Methods: The retrospective study cohort comprised 50 probable AD patients diagnosed by means of the ratio between Aβ42 and Aβ40 (Aβ42/40) and for whom total tau and P-tau181 values were also available. Patients were clinically classified as typical, amnestic-predominant AD (N = 39; 16 males; mean age: 73.4 ± 7.6 years; mean disease duration: 27.4 ± 24.7 months), or atypical phenotypes (N = 11; 6 males; mean age: 70.2 ± 6.5 years; mean disease duration: 35.5 ± 24.9 months) - i.e., posterior cortical atrophy (N = 4), logopenic-variant primary progressive aphasia (N = 4), and behavioural variant AD (N = 3). A logistic regression allowed predicting the occurrence of atypical versus typical phenotypes based on age, sex, and Aβ42, Aβ40, total tau, and P-tau181 levels.
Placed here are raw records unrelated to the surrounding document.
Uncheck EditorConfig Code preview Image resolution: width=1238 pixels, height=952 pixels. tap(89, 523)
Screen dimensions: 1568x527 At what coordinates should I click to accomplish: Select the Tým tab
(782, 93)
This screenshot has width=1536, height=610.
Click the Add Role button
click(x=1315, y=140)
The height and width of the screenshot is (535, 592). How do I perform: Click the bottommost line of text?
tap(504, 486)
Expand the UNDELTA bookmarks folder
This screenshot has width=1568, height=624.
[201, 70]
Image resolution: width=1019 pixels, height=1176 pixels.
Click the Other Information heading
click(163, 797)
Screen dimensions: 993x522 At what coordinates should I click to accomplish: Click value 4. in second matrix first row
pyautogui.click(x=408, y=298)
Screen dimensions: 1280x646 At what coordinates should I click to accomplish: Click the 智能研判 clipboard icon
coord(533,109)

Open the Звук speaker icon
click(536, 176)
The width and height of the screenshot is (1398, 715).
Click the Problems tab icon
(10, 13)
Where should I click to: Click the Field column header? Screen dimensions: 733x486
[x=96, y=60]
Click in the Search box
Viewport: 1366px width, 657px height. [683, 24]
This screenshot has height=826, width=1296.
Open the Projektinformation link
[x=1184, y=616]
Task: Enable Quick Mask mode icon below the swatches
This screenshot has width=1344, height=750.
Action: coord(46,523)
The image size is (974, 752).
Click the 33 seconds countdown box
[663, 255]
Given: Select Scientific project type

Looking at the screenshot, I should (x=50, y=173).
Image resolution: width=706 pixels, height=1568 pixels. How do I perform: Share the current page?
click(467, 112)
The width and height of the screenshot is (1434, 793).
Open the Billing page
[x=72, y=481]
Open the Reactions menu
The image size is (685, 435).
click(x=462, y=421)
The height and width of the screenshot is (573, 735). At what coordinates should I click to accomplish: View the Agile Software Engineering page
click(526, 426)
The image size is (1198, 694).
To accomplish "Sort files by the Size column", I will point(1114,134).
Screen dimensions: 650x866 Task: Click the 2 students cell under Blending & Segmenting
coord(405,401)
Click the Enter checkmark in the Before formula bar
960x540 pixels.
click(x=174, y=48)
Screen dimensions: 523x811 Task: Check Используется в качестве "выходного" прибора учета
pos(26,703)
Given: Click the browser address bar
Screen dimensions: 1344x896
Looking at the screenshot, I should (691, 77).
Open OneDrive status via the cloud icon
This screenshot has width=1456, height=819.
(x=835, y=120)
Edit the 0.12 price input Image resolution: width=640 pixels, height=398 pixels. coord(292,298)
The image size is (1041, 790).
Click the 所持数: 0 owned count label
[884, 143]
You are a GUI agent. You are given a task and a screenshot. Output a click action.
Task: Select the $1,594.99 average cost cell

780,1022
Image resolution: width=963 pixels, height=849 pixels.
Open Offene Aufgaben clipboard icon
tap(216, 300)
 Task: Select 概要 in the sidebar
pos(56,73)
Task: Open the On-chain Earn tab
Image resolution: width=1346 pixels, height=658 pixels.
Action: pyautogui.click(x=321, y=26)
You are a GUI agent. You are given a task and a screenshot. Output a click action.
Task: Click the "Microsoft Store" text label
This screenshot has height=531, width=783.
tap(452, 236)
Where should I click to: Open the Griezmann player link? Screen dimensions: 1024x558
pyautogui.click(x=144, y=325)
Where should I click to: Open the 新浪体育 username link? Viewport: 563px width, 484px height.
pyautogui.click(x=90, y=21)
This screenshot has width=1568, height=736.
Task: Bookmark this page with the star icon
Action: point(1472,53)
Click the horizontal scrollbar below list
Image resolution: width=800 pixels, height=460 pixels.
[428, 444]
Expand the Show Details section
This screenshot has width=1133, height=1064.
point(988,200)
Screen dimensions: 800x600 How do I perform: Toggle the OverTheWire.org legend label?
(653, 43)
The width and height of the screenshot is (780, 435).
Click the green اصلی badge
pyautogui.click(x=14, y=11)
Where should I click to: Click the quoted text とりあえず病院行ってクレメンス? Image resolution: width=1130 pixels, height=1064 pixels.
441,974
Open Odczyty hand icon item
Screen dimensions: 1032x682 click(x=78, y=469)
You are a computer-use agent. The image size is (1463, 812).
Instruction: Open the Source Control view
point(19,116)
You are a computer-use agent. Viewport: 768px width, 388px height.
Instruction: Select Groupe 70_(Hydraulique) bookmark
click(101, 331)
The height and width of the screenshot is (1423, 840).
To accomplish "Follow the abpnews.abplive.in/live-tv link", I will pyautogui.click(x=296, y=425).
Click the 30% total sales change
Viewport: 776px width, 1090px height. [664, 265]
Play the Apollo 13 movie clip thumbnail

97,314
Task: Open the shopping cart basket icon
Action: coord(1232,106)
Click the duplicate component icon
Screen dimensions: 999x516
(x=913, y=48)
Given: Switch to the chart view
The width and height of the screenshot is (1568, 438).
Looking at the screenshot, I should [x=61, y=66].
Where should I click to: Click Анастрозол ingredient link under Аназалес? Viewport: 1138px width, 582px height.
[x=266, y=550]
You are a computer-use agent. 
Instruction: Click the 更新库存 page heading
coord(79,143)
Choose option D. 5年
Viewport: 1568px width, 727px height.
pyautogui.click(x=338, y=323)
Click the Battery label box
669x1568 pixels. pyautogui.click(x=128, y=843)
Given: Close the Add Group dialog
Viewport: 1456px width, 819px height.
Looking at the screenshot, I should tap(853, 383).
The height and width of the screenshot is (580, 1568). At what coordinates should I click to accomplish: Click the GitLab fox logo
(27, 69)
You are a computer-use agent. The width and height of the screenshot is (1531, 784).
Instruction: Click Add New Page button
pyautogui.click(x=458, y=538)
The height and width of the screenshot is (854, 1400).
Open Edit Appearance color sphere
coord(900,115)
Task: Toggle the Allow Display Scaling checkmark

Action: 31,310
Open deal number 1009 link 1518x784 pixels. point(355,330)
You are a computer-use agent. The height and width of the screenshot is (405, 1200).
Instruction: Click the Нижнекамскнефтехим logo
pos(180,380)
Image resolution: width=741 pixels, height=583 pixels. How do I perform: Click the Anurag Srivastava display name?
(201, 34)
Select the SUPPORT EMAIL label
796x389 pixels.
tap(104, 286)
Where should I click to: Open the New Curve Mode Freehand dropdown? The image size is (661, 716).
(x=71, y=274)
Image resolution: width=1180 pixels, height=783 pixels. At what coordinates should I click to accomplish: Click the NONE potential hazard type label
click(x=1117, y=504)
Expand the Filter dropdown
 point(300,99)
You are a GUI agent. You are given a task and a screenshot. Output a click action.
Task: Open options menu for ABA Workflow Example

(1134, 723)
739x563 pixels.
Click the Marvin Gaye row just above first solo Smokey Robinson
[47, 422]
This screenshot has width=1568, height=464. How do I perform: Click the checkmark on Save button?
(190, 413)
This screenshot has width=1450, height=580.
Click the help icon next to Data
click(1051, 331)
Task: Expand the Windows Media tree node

Results: Atypical and typical AD patients were comparable for Aβ42/40 values. Only Aβ40 and P-tau181 levels positively (p = 0.015) and negatively (p = 0.019) predicted the occurrence of atypical AD phenotypes, respectively. Classification precision was of 86%, yielding excellent specificity (94.9%) but poor sensitivity (54.5%).

Conclusions: The present study delivers promising, albeit preliminary, evidence on the utility of Aβ40 and P-tau181 CSF biomarkers in differentiating atypical from typical Aβ42/40-confirmed AD phenotypes, prompting further research and confirmation on larger cohorts.